- [What is needed]: Would you retype, word for word, the line with "Task: Click the 123.0 ns median cell" and each line after it to the end of the entries below, leaving the pictures out?

((

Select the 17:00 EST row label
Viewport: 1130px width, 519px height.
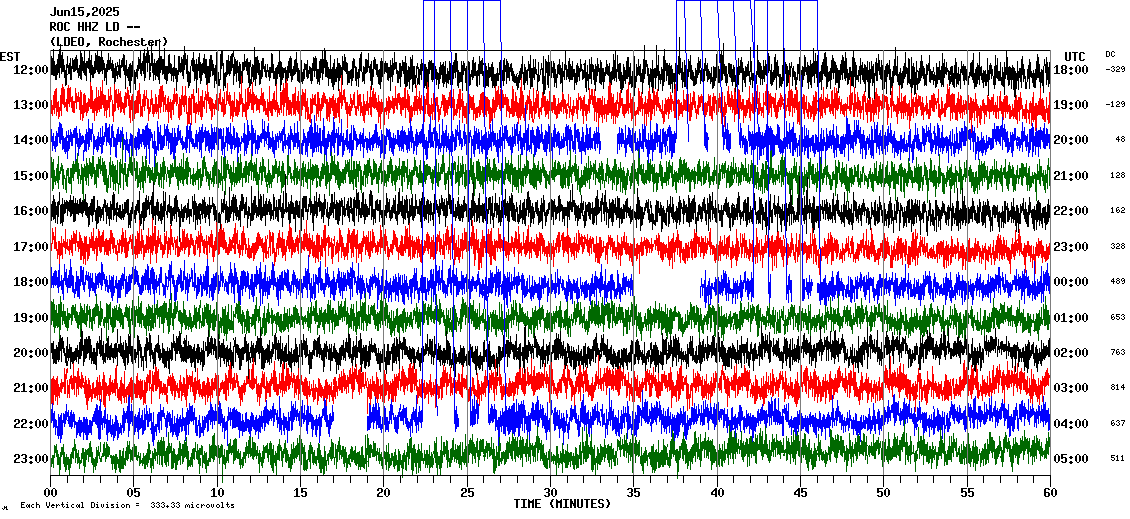pyautogui.click(x=30, y=247)
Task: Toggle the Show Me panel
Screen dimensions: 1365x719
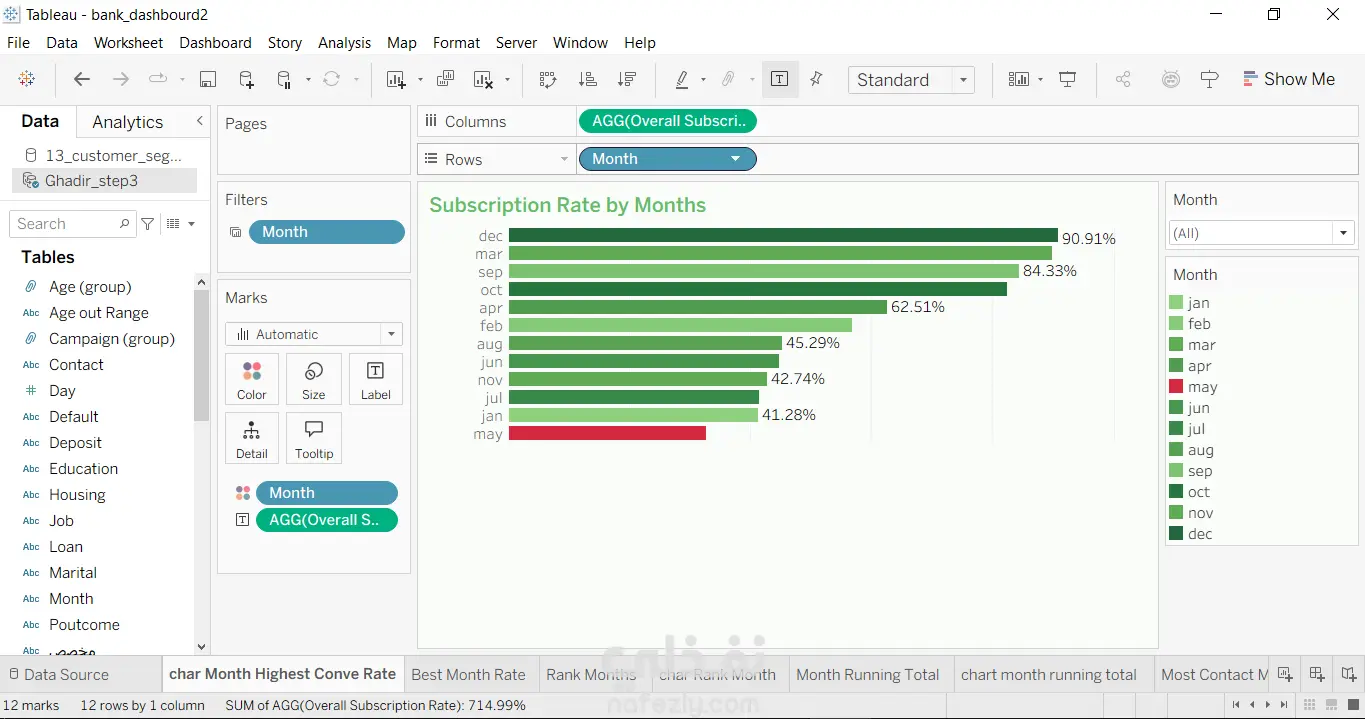Action: tap(1288, 79)
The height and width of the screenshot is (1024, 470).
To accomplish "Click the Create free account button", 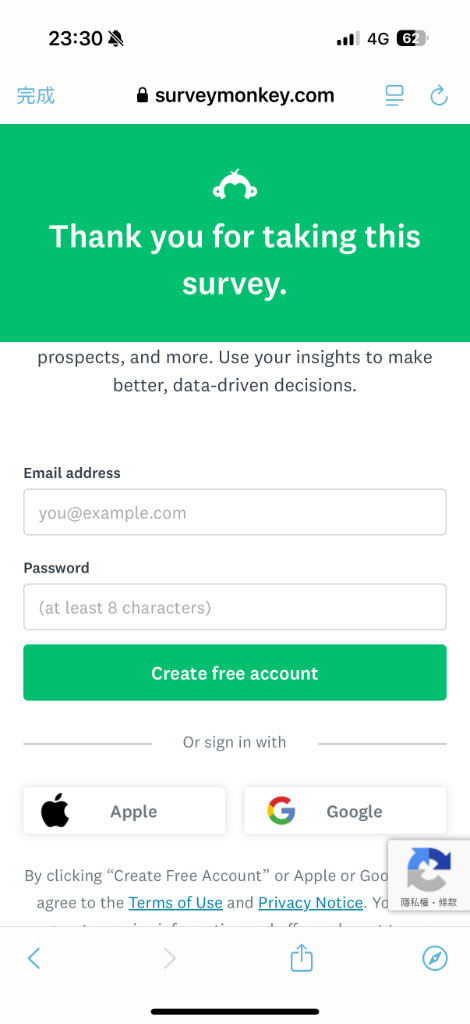I will point(235,673).
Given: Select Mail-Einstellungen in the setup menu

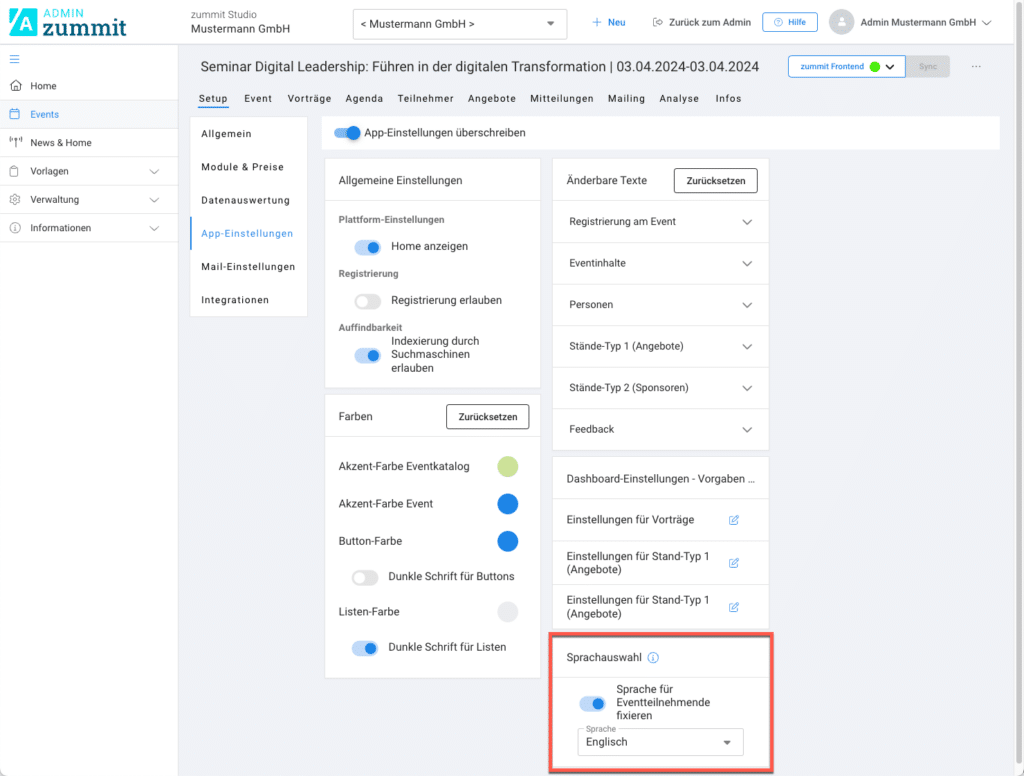Looking at the screenshot, I should [248, 267].
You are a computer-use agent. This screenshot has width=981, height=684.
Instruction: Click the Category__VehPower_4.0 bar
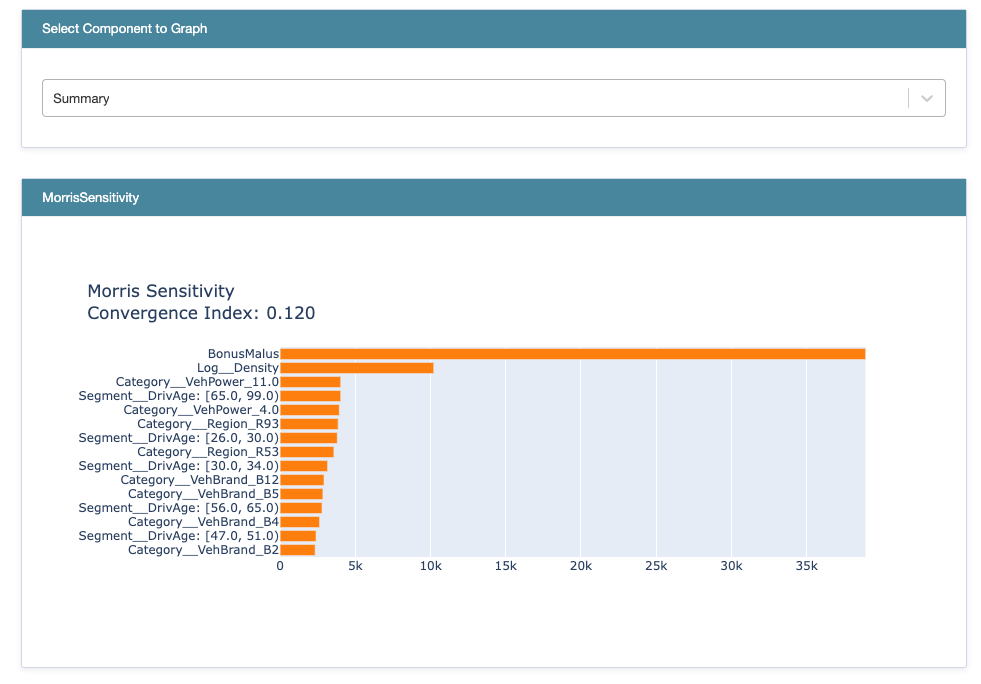310,410
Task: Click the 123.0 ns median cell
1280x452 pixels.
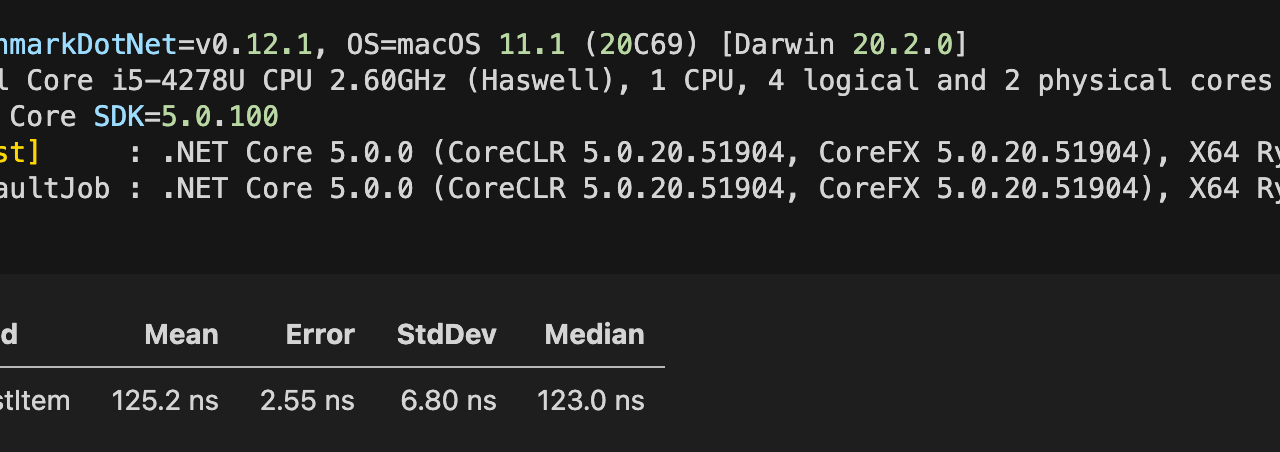Action: (590, 401)
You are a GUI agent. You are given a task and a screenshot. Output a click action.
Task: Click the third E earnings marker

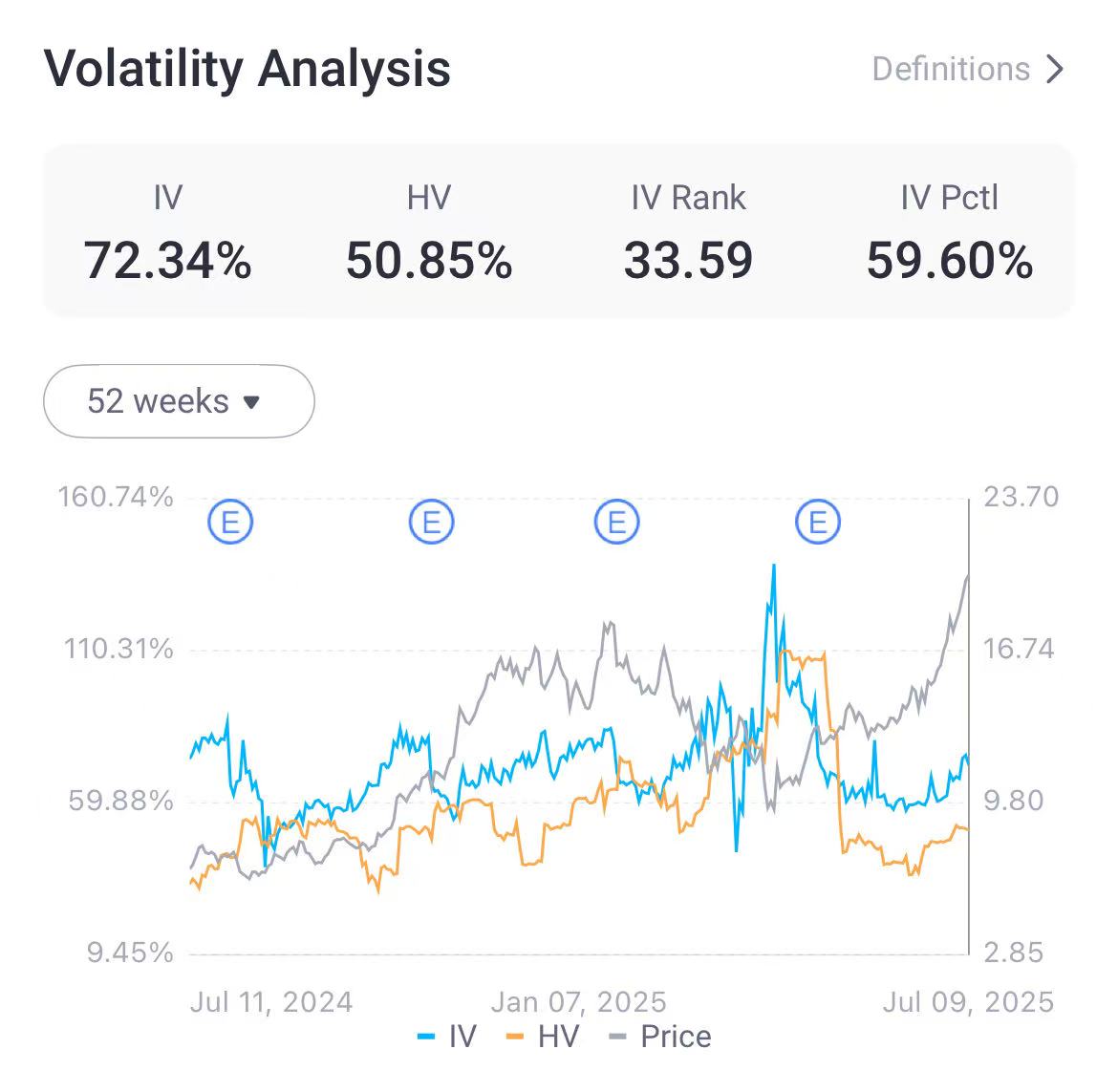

))

- [Answer to this task]:
Task: Click the 123.0 ns median cell
1280x452 pixels.
Action: (590, 401)
You are a GUI agent. You are given a task and a screenshot. Output a click action.
Task: Click the third E earnings marker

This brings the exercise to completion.